Brief
Please write out every one of the rows below, reproducing each line exactly.

Records to process
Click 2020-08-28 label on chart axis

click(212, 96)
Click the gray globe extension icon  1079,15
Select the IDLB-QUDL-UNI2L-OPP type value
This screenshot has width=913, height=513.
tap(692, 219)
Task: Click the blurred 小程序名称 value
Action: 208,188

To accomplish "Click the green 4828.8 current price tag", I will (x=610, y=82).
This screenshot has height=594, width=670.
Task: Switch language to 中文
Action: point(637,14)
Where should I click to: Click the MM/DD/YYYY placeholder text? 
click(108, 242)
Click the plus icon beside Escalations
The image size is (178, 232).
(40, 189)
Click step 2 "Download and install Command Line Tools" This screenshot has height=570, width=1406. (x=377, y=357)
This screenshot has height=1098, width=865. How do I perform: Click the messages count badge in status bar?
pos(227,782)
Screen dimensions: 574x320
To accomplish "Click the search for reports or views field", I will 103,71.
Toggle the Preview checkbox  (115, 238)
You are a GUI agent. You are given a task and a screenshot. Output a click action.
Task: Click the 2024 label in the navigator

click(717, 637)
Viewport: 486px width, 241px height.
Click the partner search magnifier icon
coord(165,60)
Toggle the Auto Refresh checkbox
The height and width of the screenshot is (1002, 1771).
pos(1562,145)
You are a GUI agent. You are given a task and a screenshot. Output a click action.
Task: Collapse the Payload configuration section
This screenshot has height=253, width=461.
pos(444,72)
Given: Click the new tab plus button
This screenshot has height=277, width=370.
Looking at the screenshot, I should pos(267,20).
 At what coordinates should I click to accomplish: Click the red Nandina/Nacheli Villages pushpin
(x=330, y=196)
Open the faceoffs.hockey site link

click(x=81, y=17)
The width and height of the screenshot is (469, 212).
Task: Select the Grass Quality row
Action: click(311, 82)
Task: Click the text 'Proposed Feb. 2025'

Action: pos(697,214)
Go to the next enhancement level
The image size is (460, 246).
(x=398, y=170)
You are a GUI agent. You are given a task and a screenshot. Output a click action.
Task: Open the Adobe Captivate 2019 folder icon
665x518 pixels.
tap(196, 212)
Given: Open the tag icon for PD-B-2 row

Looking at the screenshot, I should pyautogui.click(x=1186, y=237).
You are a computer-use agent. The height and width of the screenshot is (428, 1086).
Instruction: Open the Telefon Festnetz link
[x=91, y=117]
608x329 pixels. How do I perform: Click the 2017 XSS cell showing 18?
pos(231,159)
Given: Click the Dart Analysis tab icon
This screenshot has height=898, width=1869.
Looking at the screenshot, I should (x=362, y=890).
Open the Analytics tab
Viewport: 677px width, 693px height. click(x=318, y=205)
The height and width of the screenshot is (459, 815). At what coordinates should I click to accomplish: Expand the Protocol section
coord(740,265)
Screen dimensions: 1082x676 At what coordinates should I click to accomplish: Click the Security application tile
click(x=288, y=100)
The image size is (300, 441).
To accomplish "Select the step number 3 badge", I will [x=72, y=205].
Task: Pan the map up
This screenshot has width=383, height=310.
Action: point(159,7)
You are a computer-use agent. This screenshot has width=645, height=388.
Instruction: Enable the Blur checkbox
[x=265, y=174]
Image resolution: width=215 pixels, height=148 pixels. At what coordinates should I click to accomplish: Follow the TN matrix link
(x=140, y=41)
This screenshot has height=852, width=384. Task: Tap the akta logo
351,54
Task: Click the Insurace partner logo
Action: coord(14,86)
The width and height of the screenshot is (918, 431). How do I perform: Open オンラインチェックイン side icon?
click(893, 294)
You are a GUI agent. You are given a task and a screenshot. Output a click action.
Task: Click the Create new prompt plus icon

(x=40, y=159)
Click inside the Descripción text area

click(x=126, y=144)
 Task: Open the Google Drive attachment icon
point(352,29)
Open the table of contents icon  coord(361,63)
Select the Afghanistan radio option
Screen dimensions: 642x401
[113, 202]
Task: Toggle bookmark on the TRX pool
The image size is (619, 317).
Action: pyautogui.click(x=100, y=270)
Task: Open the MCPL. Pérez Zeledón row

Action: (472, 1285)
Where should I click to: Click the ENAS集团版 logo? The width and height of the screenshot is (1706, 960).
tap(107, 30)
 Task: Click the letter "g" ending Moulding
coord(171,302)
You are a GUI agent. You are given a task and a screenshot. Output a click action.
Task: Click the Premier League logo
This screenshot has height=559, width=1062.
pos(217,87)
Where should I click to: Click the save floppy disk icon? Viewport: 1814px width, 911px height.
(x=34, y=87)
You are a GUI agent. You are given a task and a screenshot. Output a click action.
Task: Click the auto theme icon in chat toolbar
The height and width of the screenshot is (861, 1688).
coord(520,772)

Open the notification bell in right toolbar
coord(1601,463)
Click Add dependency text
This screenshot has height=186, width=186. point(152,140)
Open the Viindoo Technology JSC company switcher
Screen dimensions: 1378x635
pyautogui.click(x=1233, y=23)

Exercise output
Click 2020-08-28 label on chart axis

click(212, 96)
Click the gray globe extension icon  1079,15
Select the IDLB-QUDL-UNI2L-OPP type value
This screenshot has width=913, height=513.
tap(692, 219)
Task: Click the blurred 小程序名称 value
Action: 208,188

To accomplish "Click the green 4828.8 current price tag", I will (x=610, y=82).
This screenshot has height=594, width=670.
Task: Switch language to 中文
Action: point(637,14)
Where should I click to: Click the MM/DD/YYYY placeholder text? 
click(108, 242)
Click the plus icon beside Escalations
The image size is (178, 232).
(40, 189)
Click step 2 "Download and install Command Line Tools" This screenshot has height=570, width=1406. (x=377, y=357)
This screenshot has height=1098, width=865. How do I perform: Click the messages count badge in status bar?
pos(227,782)
Screen dimensions: 574x320
To accomplish "Click the search for reports or views field", I will 103,71.
Toggle the Preview checkbox  (115, 238)
You are a GUI agent. You are given a task and a screenshot. Output a click action.
Task: Click the 2024 label in the navigator

click(717, 637)
Viewport: 486px width, 241px height.
Click the partner search magnifier icon
coord(165,60)
Toggle the Auto Refresh checkbox
The height and width of the screenshot is (1002, 1771).
pos(1562,145)
You are a GUI agent. You are given a task and a screenshot. Output a click action.
Task: Collapse the Payload configuration section
This screenshot has height=253, width=461.
pos(444,72)
Given: Click the new tab plus button
This screenshot has height=277, width=370.
Looking at the screenshot, I should pos(267,20).
 At what coordinates should I click to accomplish: Click the red Nandina/Nacheli Villages pushpin
(x=330, y=196)
Open the faceoffs.hockey site link

click(x=81, y=17)
The width and height of the screenshot is (469, 212).
Task: Select the Grass Quality row
Action: click(311, 82)
Task: Click the text 'Proposed Feb. 2025'

Action: pos(697,214)
Go to the next enhancement level
The image size is (460, 246).
(x=398, y=170)
You are a GUI agent. You are given a task and a screenshot. Output a click action.
Task: Open the Adobe Captivate 2019 folder icon
665x518 pixels.
tap(196, 212)
Given: Open the tag icon for PD-B-2 row

Looking at the screenshot, I should pyautogui.click(x=1186, y=237).
You are a computer-use agent. The height and width of the screenshot is (428, 1086).
Instruction: Open the Telefon Festnetz link
[x=91, y=117]
608x329 pixels. How do I perform: Click the 2017 XSS cell showing 18?
pos(231,159)
Given: Click the Dart Analysis tab icon
This screenshot has height=898, width=1869.
Looking at the screenshot, I should (x=362, y=890).
Open the Analytics tab
Viewport: 677px width, 693px height. click(x=318, y=205)
The height and width of the screenshot is (459, 815). At what coordinates should I click to accomplish: Expand the Protocol section
coord(740,265)
Screen dimensions: 1082x676 At what coordinates should I click to accomplish: Click the Security application tile
click(x=288, y=100)
The image size is (300, 441).
To accomplish "Select the step number 3 badge", I will [x=72, y=205].
Task: Pan the map up
This screenshot has width=383, height=310.
Action: point(159,7)
You are a computer-use agent. This screenshot has width=645, height=388.
Instruction: Enable the Blur checkbox
[x=265, y=174]
Image resolution: width=215 pixels, height=148 pixels. At what coordinates should I click to accomplish: Follow the TN matrix link
(x=140, y=41)
This screenshot has height=852, width=384. Task: Tap the akta logo
351,54
Task: Click the Insurace partner logo
Action: coord(14,86)
The width and height of the screenshot is (918, 431). How do I perform: Open オンラインチェックイン side icon?
click(893, 294)
You are a GUI agent. You are given a task and a screenshot. Output a click action.
Task: Click the Create new prompt plus icon

(x=40, y=159)
Click inside the Descripción text area

click(x=126, y=144)
 Task: Open the Google Drive attachment icon
point(352,29)
Open the table of contents icon  coord(361,63)
Select the Afghanistan radio option
Screen dimensions: 642x401
[113, 202]
Task: Toggle bookmark on the TRX pool
The image size is (619, 317).
Action: pyautogui.click(x=100, y=270)
Task: Open the MCPL. Pérez Zeledón row

Action: (472, 1285)
Where should I click to: Click the ENAS集团版 logo? The width and height of the screenshot is (1706, 960).
tap(107, 30)
 Task: Click the letter "g" ending Moulding
coord(171,302)
You are a GUI agent. You are given a task and a screenshot. Output a click action.
Task: Click the Premier League logo
This screenshot has height=559, width=1062.
pos(217,87)
Where should I click to: Click the save floppy disk icon? Viewport: 1814px width, 911px height.
(x=34, y=87)
You are a GUI agent. You are given a task and a screenshot. Output a click action.
Task: Click the auto theme icon in chat toolbar
The height and width of the screenshot is (861, 1688).
coord(520,772)

Open the notification bell in right toolbar
coord(1601,463)
Click Add dependency text
This screenshot has height=186, width=186. point(152,140)
Open the Viindoo Technology JSC company switcher
Screen dimensions: 1378x635
pyautogui.click(x=1233, y=23)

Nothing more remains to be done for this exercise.